Return the text of all the items below word for word, without the pictures.

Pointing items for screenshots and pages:
════════════════════
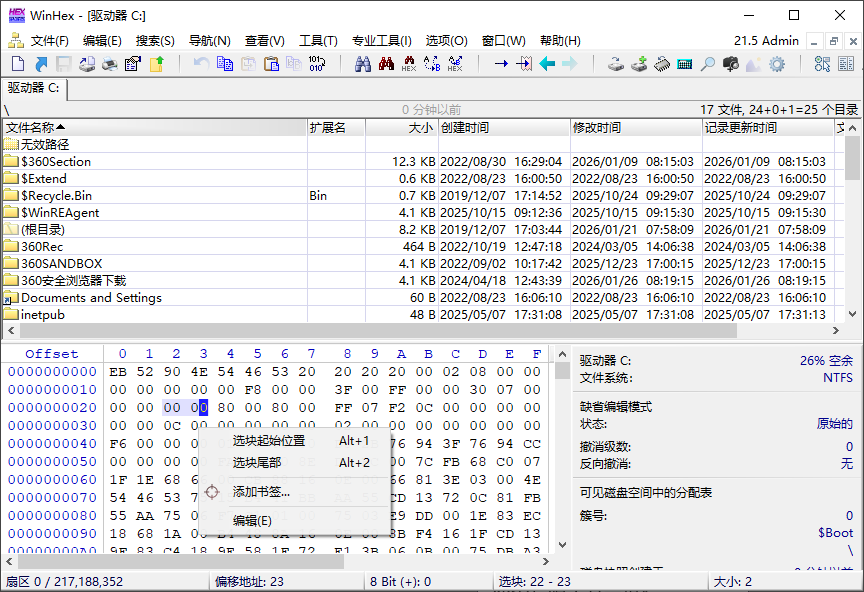This screenshot has height=592, width=864.
Task: Click the back navigation arrow
Action: pos(548,63)
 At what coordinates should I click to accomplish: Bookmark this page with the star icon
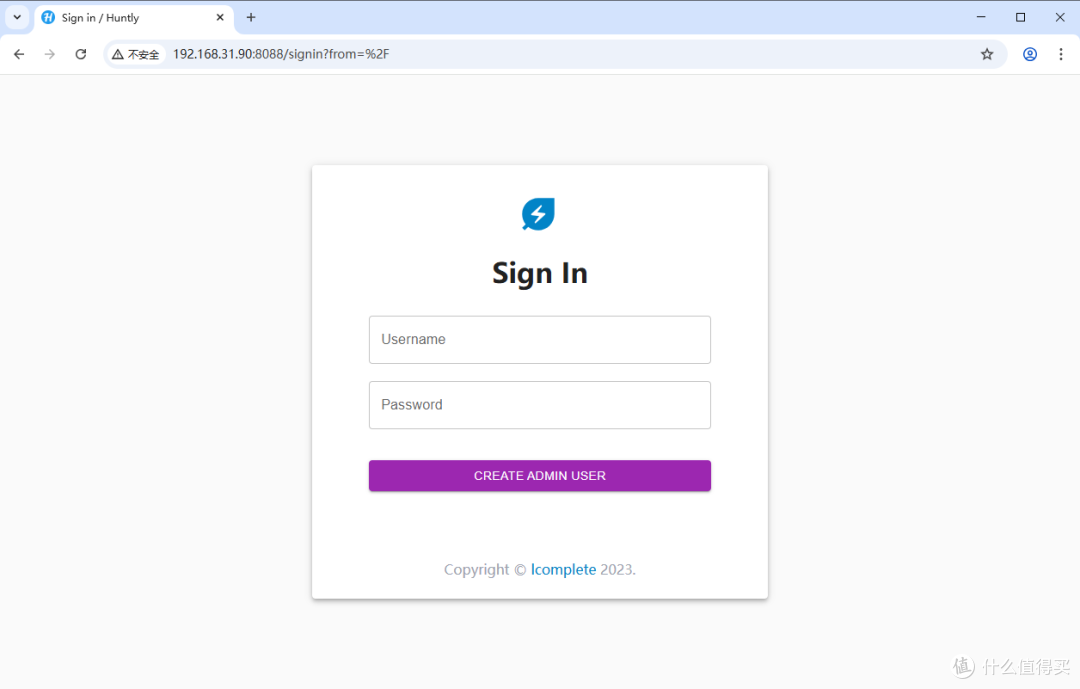987,54
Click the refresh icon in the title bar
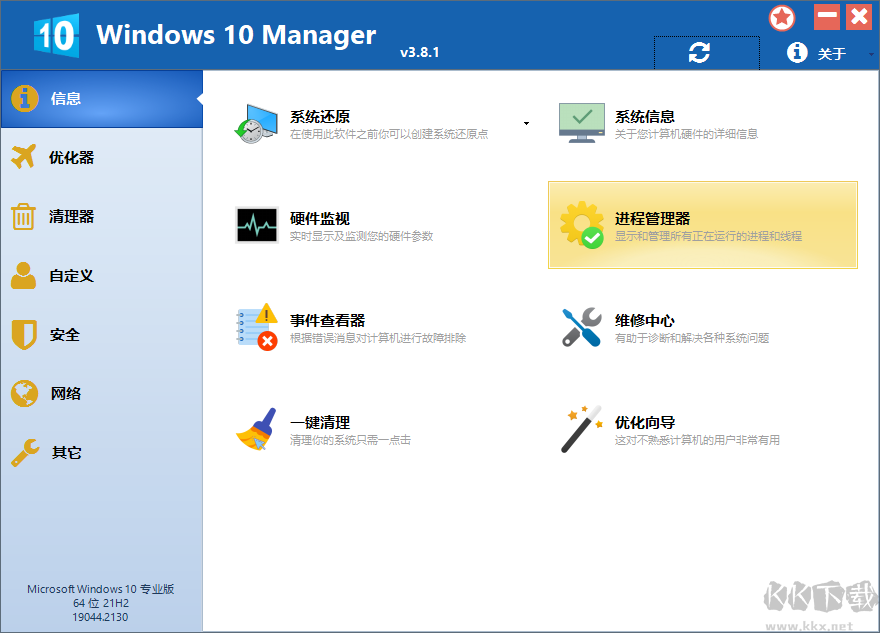This screenshot has height=633, width=880. click(x=707, y=51)
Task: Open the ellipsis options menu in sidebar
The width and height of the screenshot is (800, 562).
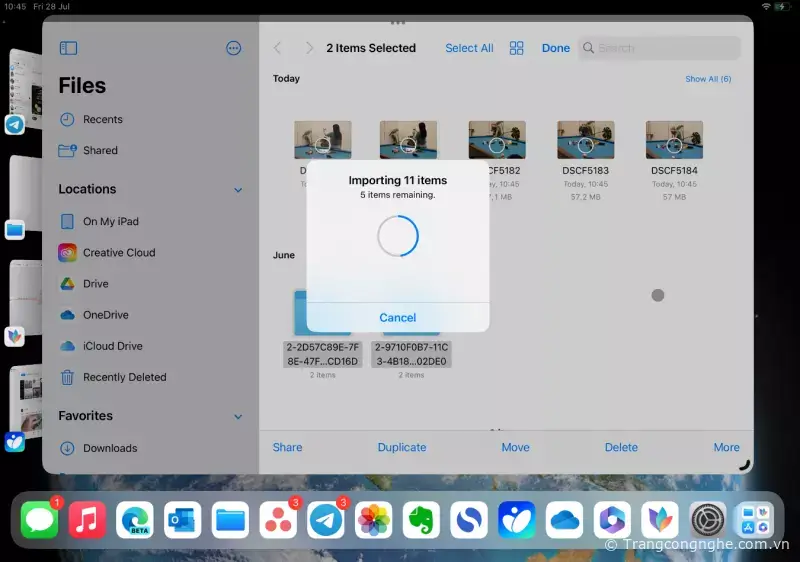Action: 234,48
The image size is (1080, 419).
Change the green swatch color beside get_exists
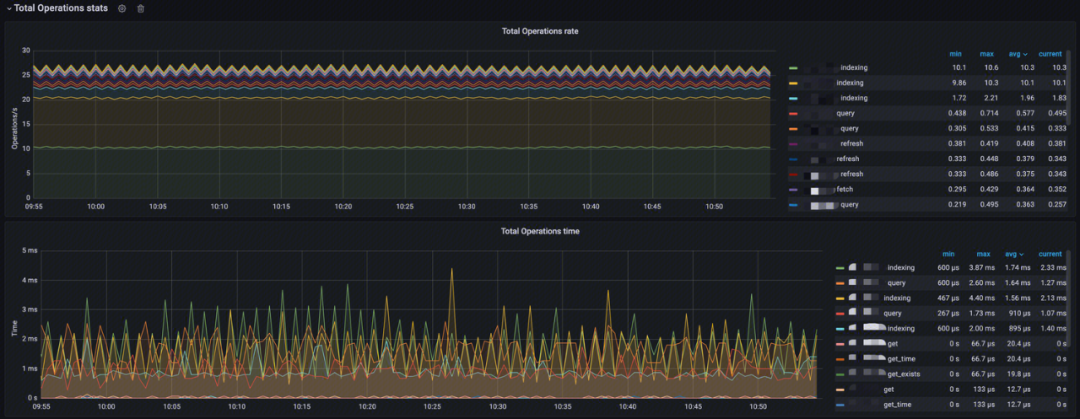coord(840,373)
════════════════════
* [EXERCISE RESULT]:
This screenshot has height=592, width=864.
Task: Click the back navigation arrow
Action: pos(548,63)
 At what coordinates should I click to accomplish: Bookmark this page with the star icon
987,54
Click the refresh icon in the title bar
This screenshot has height=633, width=880. click(x=707, y=51)
Task: Open the ellipsis options menu in sidebar
The width and height of the screenshot is (800, 562).
Action: 234,48
The image size is (1080, 419).
Change the green swatch color beside get_exists
coord(840,373)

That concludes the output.